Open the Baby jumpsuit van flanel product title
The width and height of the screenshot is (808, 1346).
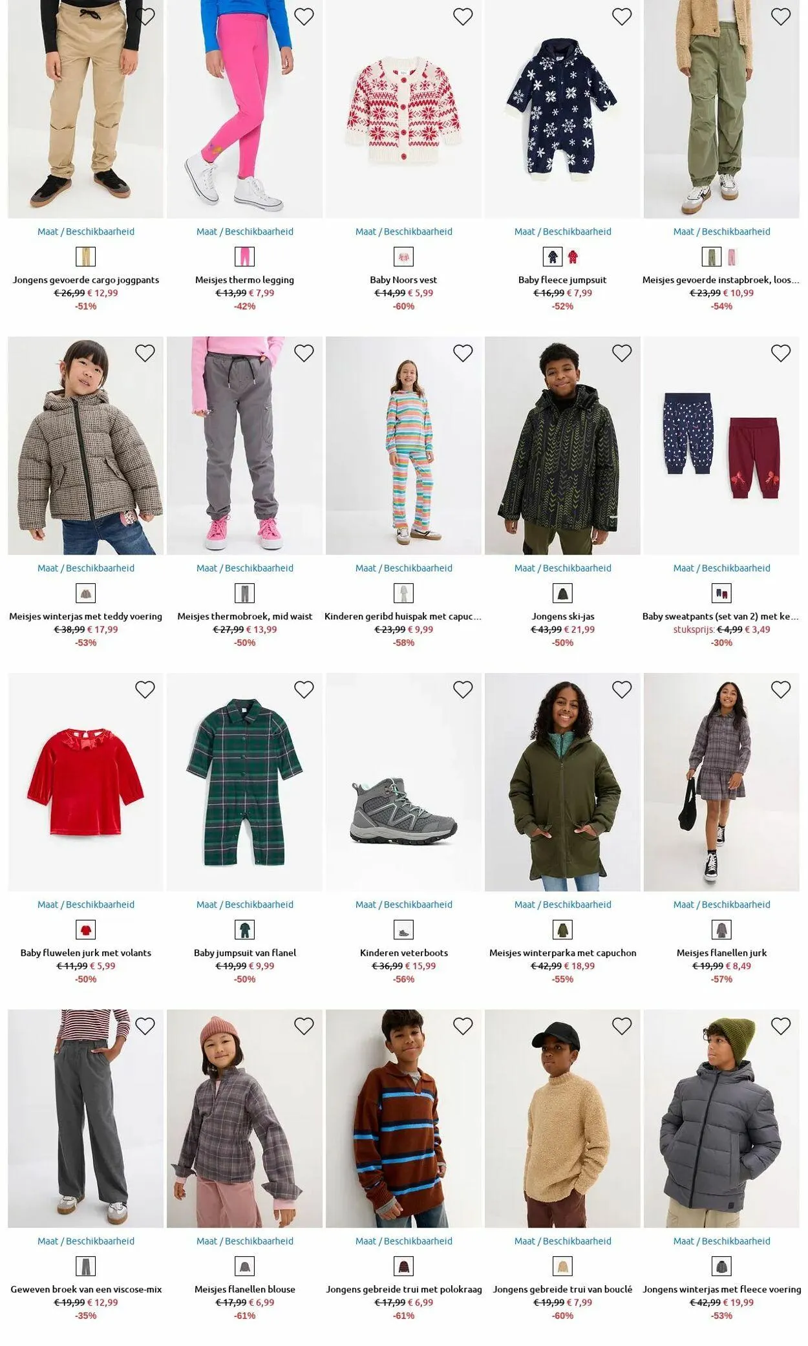(x=245, y=953)

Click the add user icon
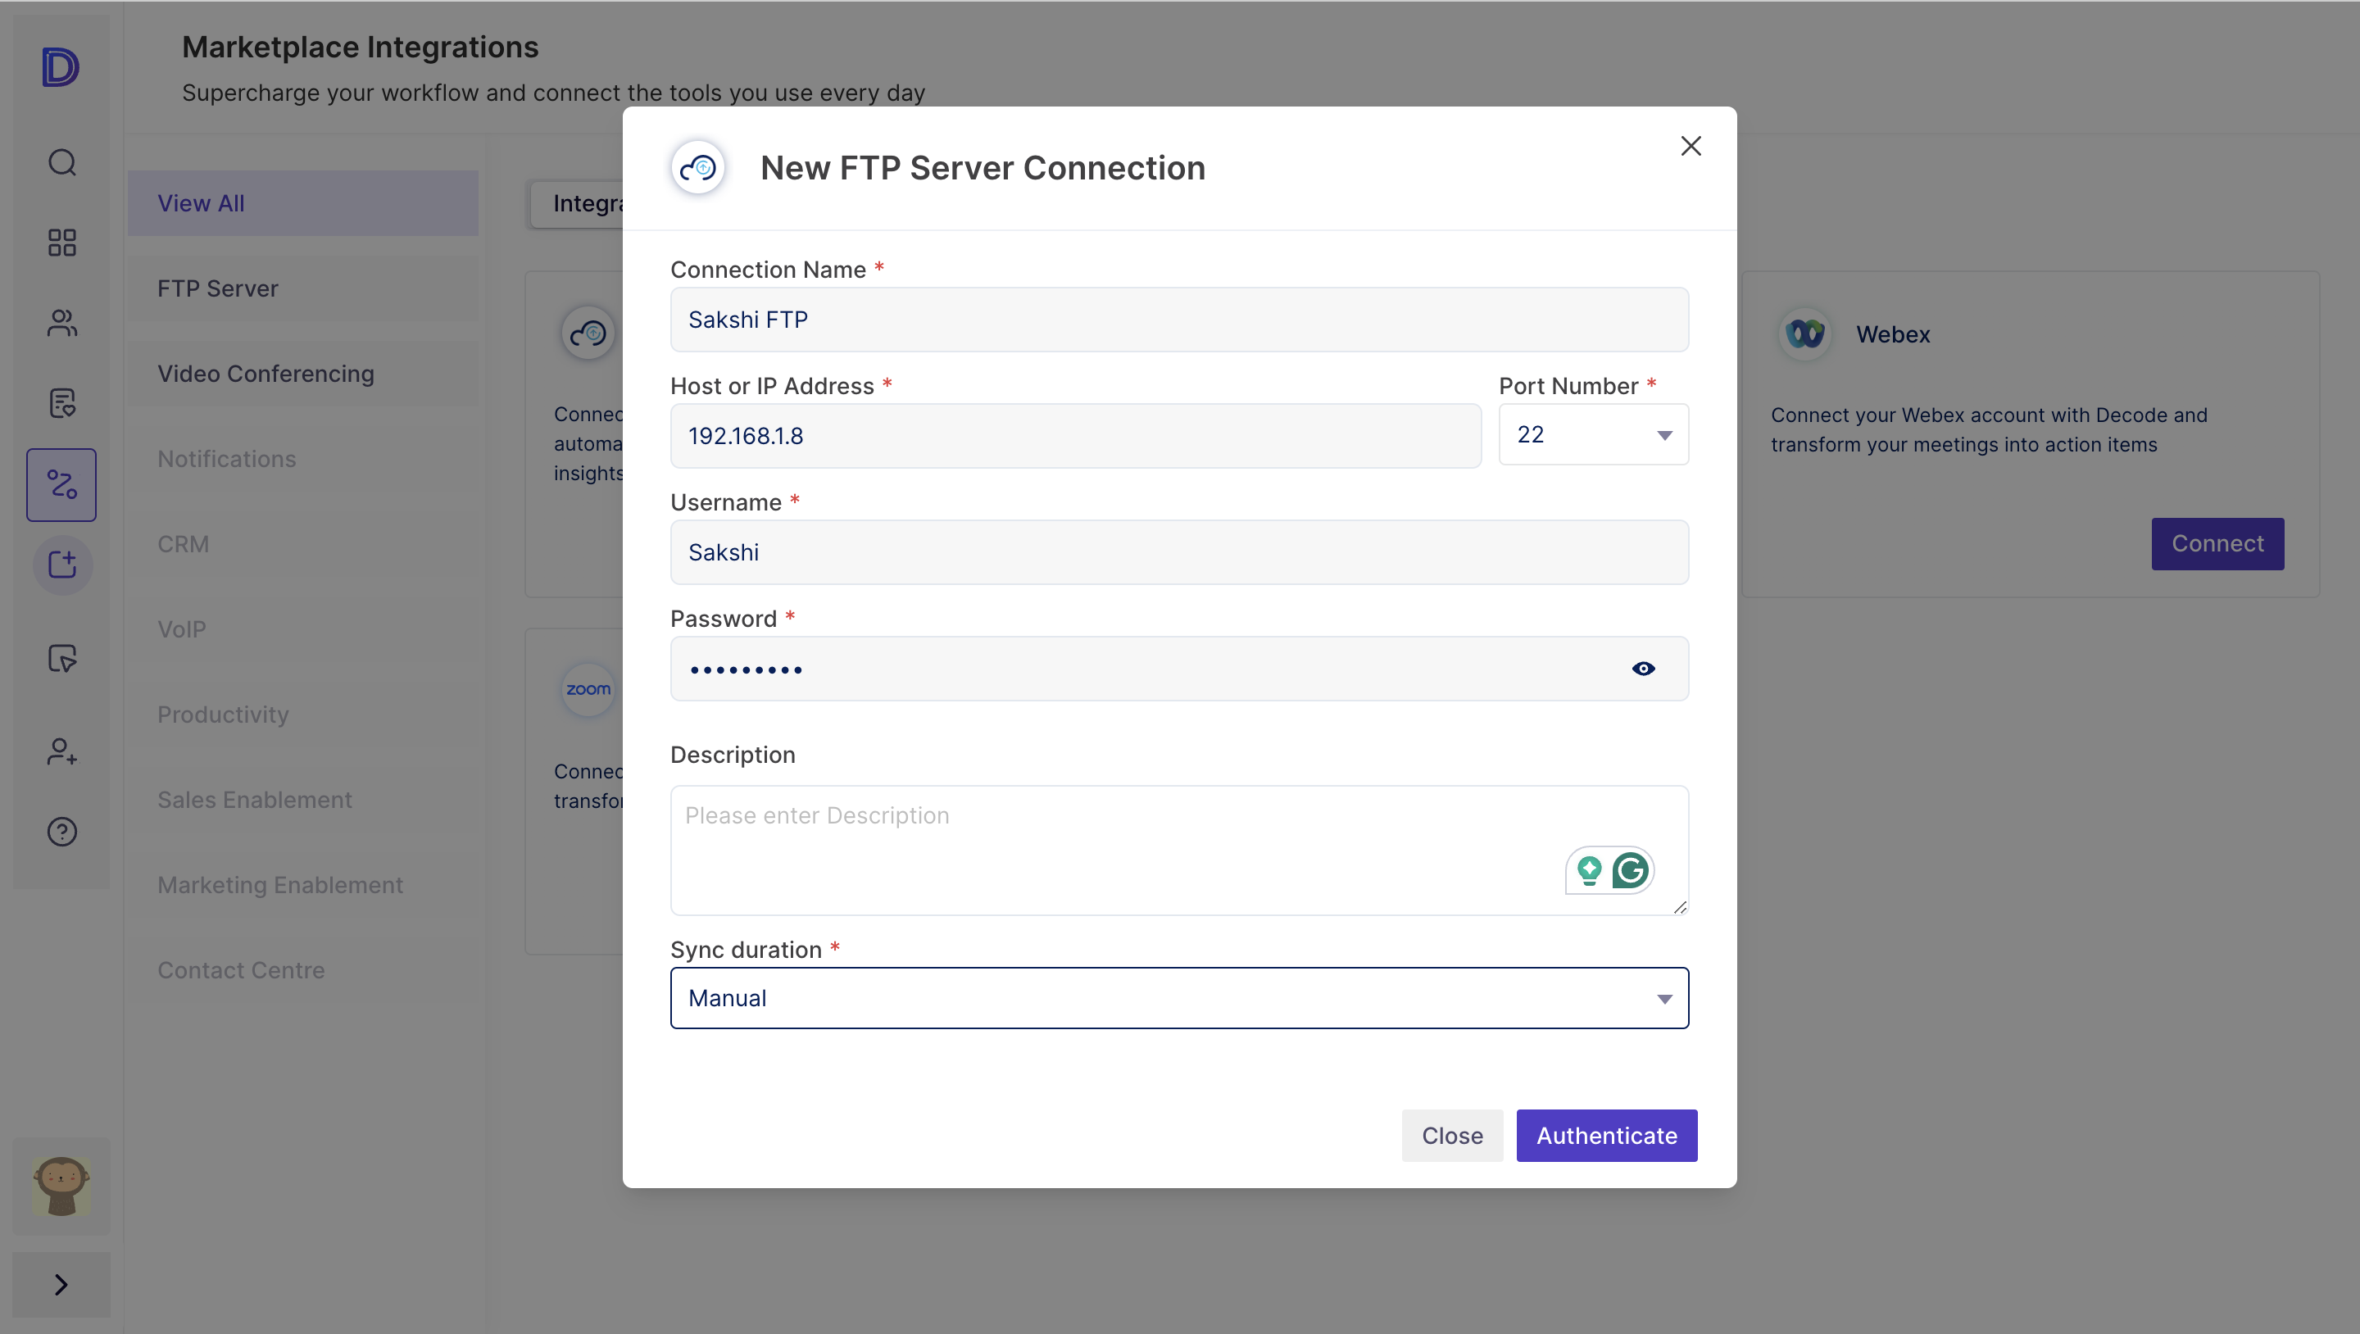pos(61,752)
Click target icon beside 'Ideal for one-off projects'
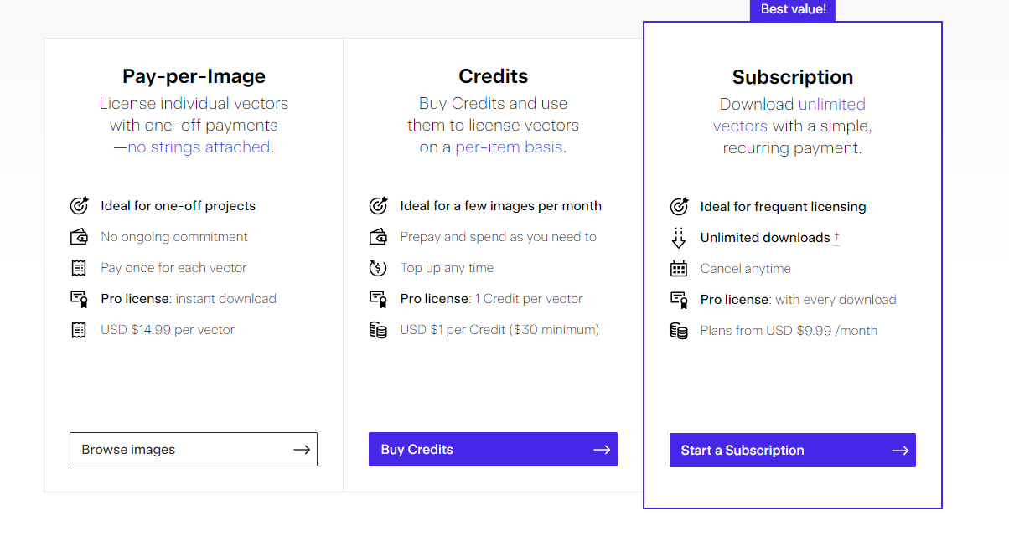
- - - - -
● PROMPT
Copy the material above, substituting "Tap" for each "Click" and changing nothing else. Leave the pictures out.

● ANSWER FOR THIS EXERCISE
Open the Baby jumpsuit van flanel product title
The width and height of the screenshot is (808, 1346).
(x=245, y=953)

Tap the add user icon
pos(61,752)
Tap target icon beside 'Ideal for one-off projects'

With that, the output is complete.